If the toads had not been poisonous, and had not been kissed by the witch, they would have been turned into red roses. But at least they had been turned into flowers, by the mere touch of her head and heart. She was too innocent and good for witchcraft to have power over her.

When the evil Queen realized this, she rubbed Elisa with walnut stain that turned her dark brown, smeared her beautiful face with a vile ointment, and tousled her lovely hair. No one could have recognized the beautiful Elisa, and when her father saw her he was shocked. He said that this could not be his daughter. No one knew her except the watchdog and the swallows, and they were humble creatures who had nothing to say.

Poor Elisa cried and thought of her eleven brothers, who were all away. Heavy-hearted, she stole away from the palace and wandered all day long over fields and marshes, till she came to the vast forest. She had no idea where to turn. All she felt was her sorrow and her longing to be with her brothers. Like herseIf, they must have been driven out into the world, and she set her heart upon finding them.
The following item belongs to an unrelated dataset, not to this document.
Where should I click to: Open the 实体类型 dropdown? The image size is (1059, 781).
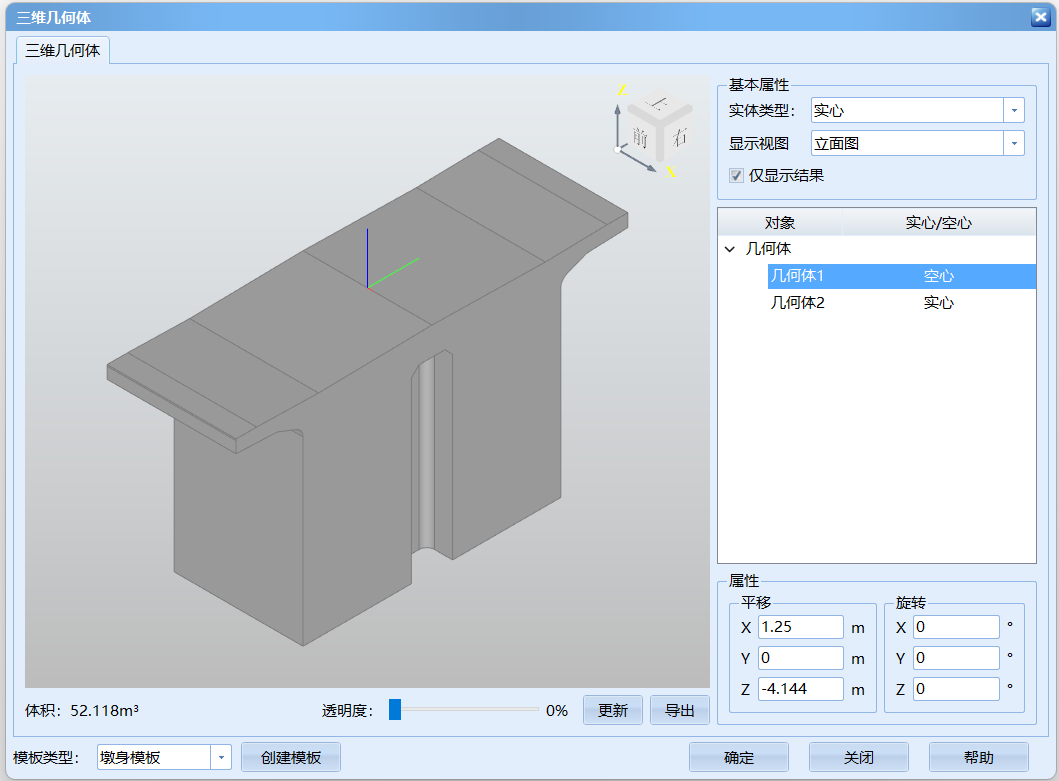pyautogui.click(x=1012, y=110)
She had been in the forest only a little while when night came on, and as she had strayed from any sign of a path she said her prayers and lay down on the soft moss, with her head pillowed against a stump. All was quiet, the air was so mild, and hundreds of fireflies glittered like a green fire in the grass and moss. When she lightly brushed against a single branch, the shining insects showered about her like falling stars.

She dreamed of her brothers all night long. They were children again, playing together, writing with their diamond pencils on their golden slates, and looking at her wonderful picture book that had cost half a kingdom. But they no longer scribbled sums and exercises as they used to do. No, they set down their bold deeds and all that they had seen or heard. Everything in the picture book came alive. The birds sang, and the people strolled out of the book to talk with Elisa and her brothers, but whenever she turned a page they immediately jumped back into place, to keep the pictures in order.